Protopanaxadiols, active ingredients of ginseng, enhance doxorubicin-induced cytotoxicity in human breast cancer cells via modulation of mitochondrial dynamics

Abstract

Ginseng has been utilized as a medicinal plant for thousands of years for various human diseases including cancers. Anti-cancer effects of ginseng have been considered to be mediated by ginsenosides, the biologically active saponins of ginseng. Among ginsenosides, protopanaxadiols (PPDs) have been revealed to restrain cancer progression by inhibition of proliferation, angiogenesis, invasion, and metastasis in various types of cancers. However, the detailed mechanisms of the ginsenosides for anti-cancer effects are not fully understood so far. In this study, two PPD-type ginsenosides, compound-K (C-K) and protopanaxadiol (PPD), synergistically increased the cytotoxicity of doxorubicin in MCF-7 human breast cancer cells. The enhancement of the doxorubicin sensitivity was induced by caspase-9 dependent apoptotic cell death.
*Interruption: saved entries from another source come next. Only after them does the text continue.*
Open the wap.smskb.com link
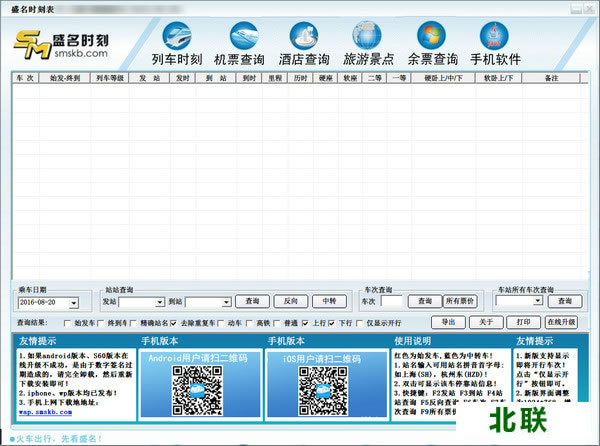The width and height of the screenshot is (600, 446). (43, 412)
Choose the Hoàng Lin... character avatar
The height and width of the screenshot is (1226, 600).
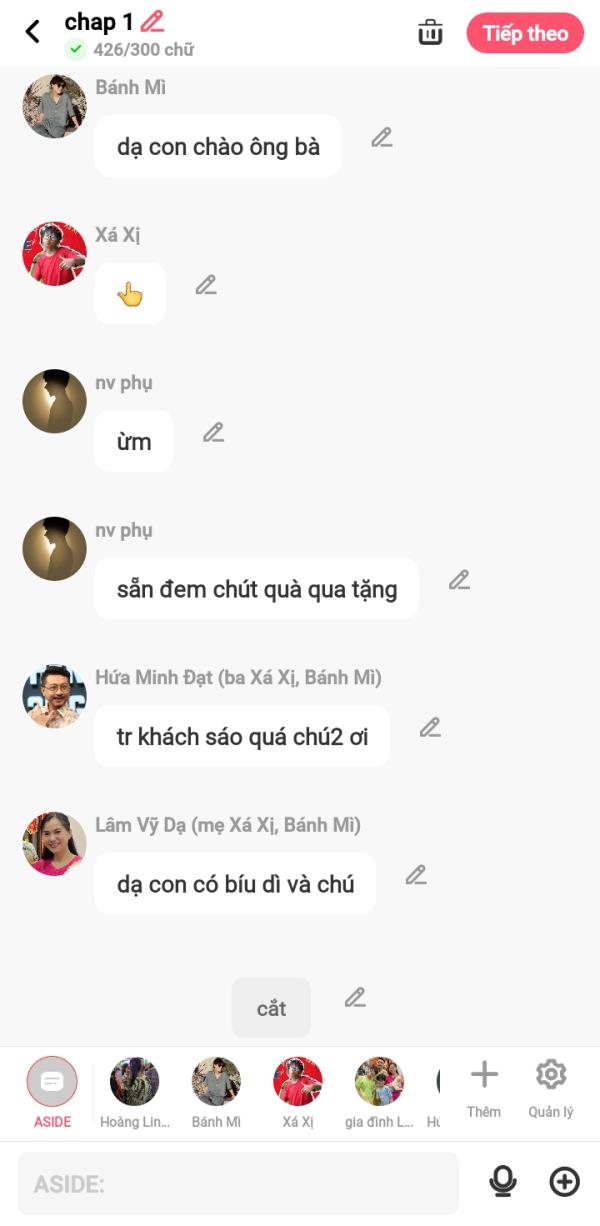coord(134,1093)
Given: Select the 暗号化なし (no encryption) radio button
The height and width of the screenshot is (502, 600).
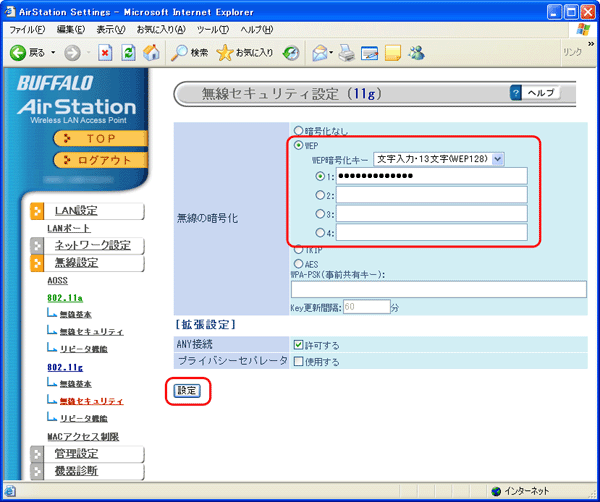Looking at the screenshot, I should (297, 131).
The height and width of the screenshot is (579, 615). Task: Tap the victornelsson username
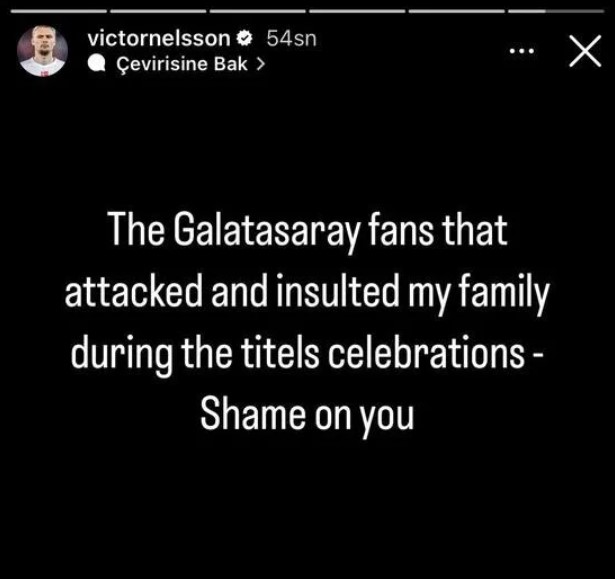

We further demonstrated that mitochondrial fragmentation and cytochrome-c release from mitochondria are responsible for the ginsenoside-induced sensitization to doxorubicin. In summary, we demonstrated that the non-cytotoxic dose of ginsenoside C-K and PPD sensitized MCF-7 breast cancer cells to mitochondria-mediated intrinsic apoptosis induced by doxorubicin via mitochondrial fragmentation.